Task item: Copy exactly, beginning with the line holding "The image size is (577, 312)." and ending with the final line of the data beneath this task; copy nothing else, and leave out every picture.

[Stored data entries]

......

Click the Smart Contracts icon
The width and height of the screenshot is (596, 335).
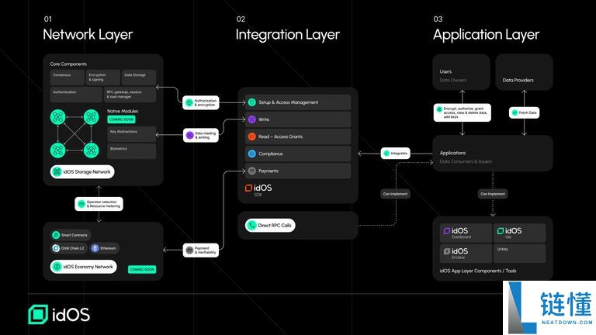tap(57, 235)
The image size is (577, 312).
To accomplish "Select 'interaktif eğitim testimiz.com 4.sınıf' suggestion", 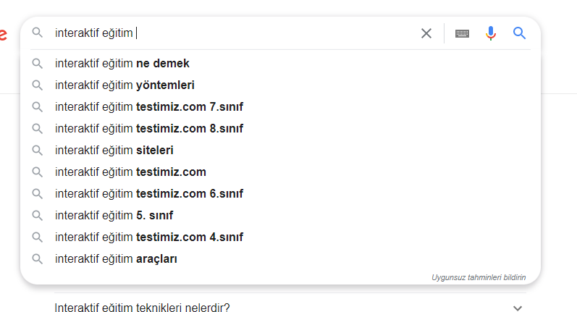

......

Final answer:
The image size is (577, 312).
To accomplish "Select 'interaktif eğitim testimiz.com 4.sınıf' suggestion", 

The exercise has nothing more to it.